Thursday, 10 March 2011

Sonic 3: Are Japanese Retro Games the Way Forward?

My Japanese copy of Sonic the Hedgehog 3 finally arrived in the post today:

I bought this off a South Korean-based Racketboy user, molotovwars, for $16 (~£10) including shipping. I'm really happy with my purchase, it has all the bits and bobs it was bought with. I must say I'm always surprised at how well looked after second-hand Japanese games are. This is my third Japanese Mega Drive game now and all three are in excellent condition. No sun bleaching, no scuffed cartridges, no missing manuals, no mysterious rattling inside the cartridge, it's fantastic. £10 is how much I would have to pay for a local copy of Sonic 3 on eBay, and I guarantee that none of those are in as good condition as my new one. 

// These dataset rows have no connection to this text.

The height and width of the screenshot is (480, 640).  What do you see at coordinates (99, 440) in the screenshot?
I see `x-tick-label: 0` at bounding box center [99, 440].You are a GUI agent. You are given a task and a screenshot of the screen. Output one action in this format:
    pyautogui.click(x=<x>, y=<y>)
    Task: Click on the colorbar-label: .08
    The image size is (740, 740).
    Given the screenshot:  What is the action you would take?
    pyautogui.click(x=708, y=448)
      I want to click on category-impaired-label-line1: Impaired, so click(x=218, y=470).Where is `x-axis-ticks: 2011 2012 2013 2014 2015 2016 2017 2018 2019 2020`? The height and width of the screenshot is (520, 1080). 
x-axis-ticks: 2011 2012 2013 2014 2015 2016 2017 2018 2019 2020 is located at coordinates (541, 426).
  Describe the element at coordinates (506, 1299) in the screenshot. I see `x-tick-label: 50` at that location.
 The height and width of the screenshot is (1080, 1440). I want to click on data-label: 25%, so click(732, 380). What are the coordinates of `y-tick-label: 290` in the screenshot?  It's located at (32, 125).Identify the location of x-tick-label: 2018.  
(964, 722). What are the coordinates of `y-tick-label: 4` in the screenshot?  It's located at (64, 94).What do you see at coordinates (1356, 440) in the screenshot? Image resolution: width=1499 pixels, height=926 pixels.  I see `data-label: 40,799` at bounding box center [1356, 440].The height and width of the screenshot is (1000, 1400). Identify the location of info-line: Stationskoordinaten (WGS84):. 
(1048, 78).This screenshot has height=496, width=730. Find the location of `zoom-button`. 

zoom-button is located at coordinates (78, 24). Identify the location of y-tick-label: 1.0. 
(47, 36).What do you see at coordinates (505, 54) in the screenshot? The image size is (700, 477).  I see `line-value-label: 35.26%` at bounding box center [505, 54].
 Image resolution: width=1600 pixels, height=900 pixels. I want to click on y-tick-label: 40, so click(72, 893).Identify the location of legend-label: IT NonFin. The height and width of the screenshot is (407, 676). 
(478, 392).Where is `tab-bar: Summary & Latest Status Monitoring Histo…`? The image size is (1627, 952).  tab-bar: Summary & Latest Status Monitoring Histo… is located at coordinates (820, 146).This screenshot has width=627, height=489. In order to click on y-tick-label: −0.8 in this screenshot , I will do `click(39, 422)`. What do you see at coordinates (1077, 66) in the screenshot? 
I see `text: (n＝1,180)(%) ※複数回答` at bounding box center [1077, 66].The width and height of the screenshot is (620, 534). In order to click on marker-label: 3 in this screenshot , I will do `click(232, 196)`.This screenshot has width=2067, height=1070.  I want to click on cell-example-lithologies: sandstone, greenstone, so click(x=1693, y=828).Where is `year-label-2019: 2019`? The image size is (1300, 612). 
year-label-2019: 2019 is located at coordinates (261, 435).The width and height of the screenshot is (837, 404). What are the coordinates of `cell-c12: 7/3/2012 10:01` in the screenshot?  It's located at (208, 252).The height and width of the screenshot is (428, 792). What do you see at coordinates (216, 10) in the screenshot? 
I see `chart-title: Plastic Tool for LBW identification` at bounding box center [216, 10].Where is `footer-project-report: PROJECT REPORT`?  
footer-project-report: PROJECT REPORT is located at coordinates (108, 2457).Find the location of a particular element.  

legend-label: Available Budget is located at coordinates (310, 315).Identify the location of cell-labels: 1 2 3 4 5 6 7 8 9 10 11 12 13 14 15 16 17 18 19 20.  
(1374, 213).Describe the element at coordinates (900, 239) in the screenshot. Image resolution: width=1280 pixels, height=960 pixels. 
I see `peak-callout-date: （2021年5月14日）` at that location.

You'd be hard-pressed to find this amount of goodies in a 2nd hand game from the West.

I find myself thinking more and more of exclusively buying complete-in-box Japanese copies of Mega Drive games that have no real language barrier, as the advantages outweigh the slightly higher prices. The artwork is usually better, the manuals are usually in full colour and are brimming with illustrations, many games lack the censorship imposed by their non-Japanese counterparts and I'd be lying if I said the novelty of having a favourite game in Japanese didn't excite the weeaboo hidden within the darkest corners of my mind.
An example of the colour and style found within a Japanese manual. More below.

I'm getting to the point where I either own the majority of Mega Drive games I remember from my youth, or that the remaining few are astronomically expensive. I find myself thinking that I'd like to have a go at Sega games I've never played before, and not just the classics or the obscure titles. Sourcing these from Japan might be the way forward methinks.